■ Task goal:
Answer with a bare number: the count of lines in the data below that contain the word "Expand".

[Start of section]

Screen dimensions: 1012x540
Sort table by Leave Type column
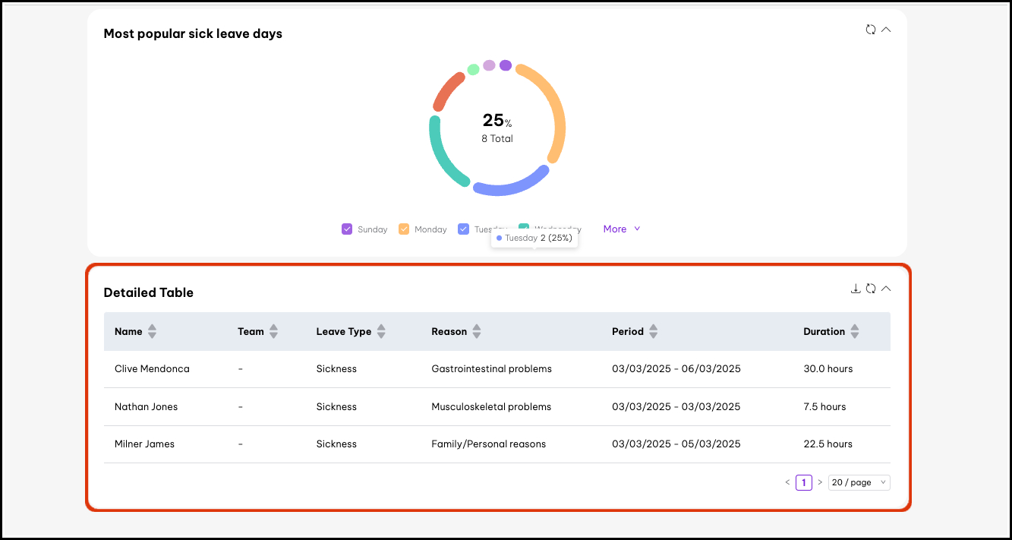(x=381, y=331)
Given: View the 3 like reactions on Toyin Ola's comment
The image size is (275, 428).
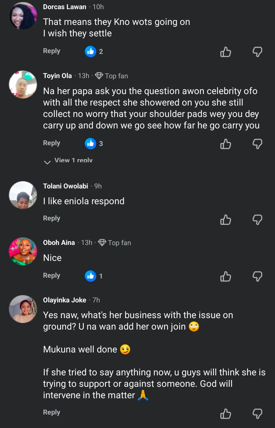Looking at the screenshot, I should click(94, 144).
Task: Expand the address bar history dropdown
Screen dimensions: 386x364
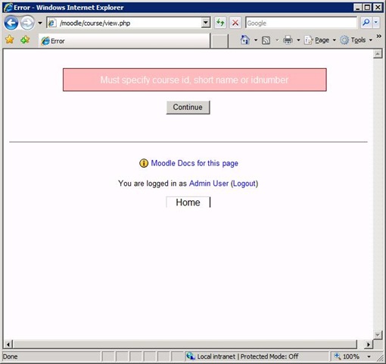Action: pos(206,23)
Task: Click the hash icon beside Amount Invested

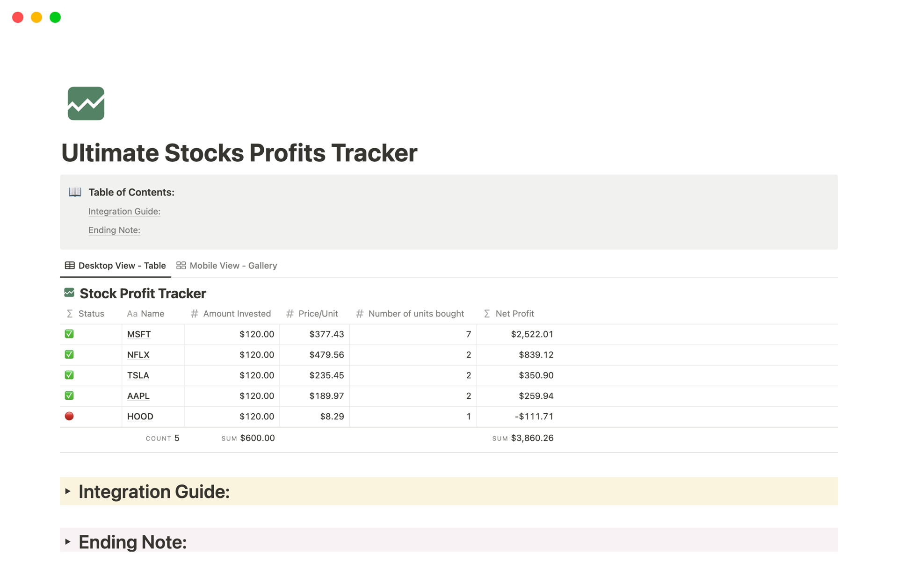Action: (195, 314)
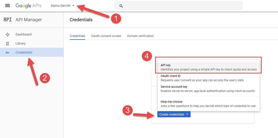The width and height of the screenshot is (278, 138).
Task: Open the Demo DevVN project selector
Action: [x=61, y=6]
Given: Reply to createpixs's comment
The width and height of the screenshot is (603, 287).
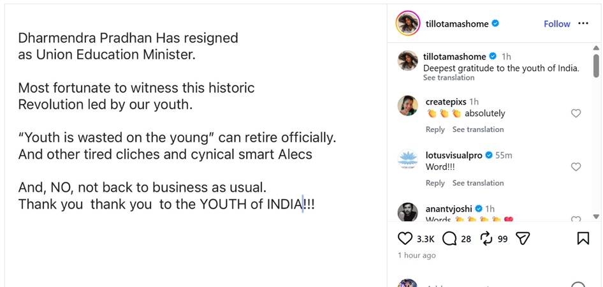Looking at the screenshot, I should [435, 129].
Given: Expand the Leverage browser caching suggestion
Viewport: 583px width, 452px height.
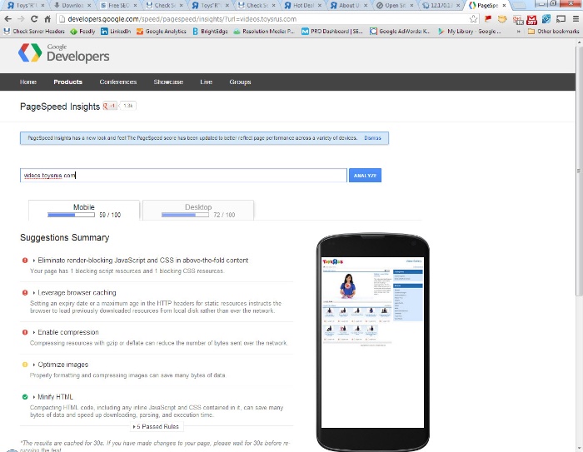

[End of section]

■ The completed task:
2